# Best modern military watch interpretation. /reissue



## mitadoc (Sep 25, 2010)

Inspired by other recent topic regarding the Hamilton reissue of the W10, I was just wondering what do you guys think about CWC W10 GS auto navigator and Smiths PRS-29? Price is OK - 409-449 GBP. Not sure what the price of the Hamilton will be.





Any other period correct shapes and brands you can recall?

Many thanks


----------



## WRENCH (Jun 20, 2016)

Reinterpretation?

This.










38mm, manual wind, no date, and under £400.


----------



## mitadoc (Sep 25, 2010)

WRENCH said:


> Reinterpretation?
> 
> This.
> 
> ...


 Or reincarnation. Good one.


----------



## ZenArcade (Aug 17, 2016)

Zeno occasionally issue the same watch presumably using the same materials they used to make the Timefactors watch but with Zeno on the dial.
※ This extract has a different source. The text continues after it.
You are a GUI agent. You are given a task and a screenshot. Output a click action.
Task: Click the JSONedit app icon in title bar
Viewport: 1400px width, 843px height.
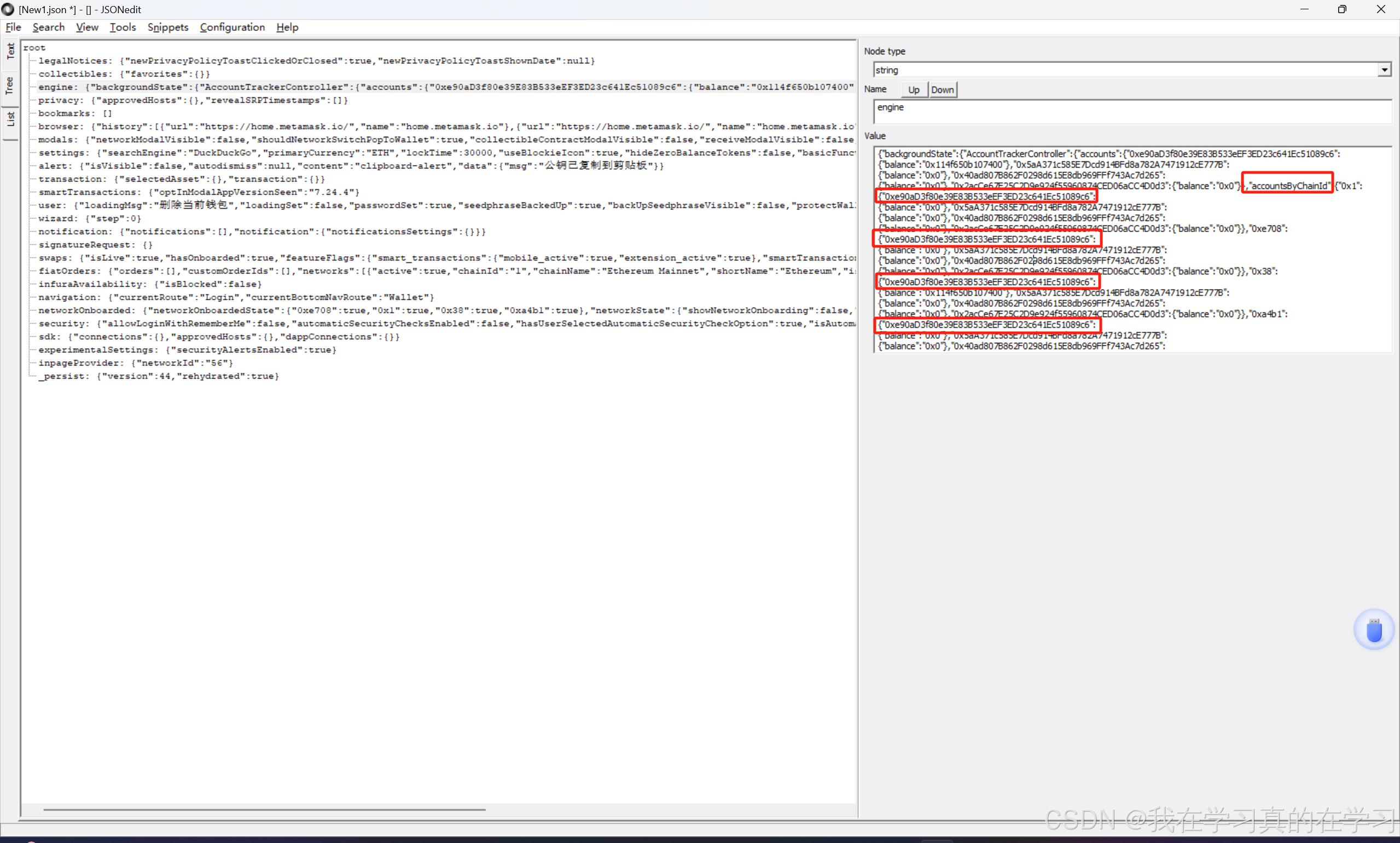coord(8,9)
Hamilton can be bought at a little discount too I personally would go for the Hamilton. CWC watches are way overpriced these days and I would rather have the customer experience of buying the Hamilton than any of the others.


----------



## relaxer7 (Feb 18, 2016)

I picked this one up recently and love it.

Newmark 66b


----------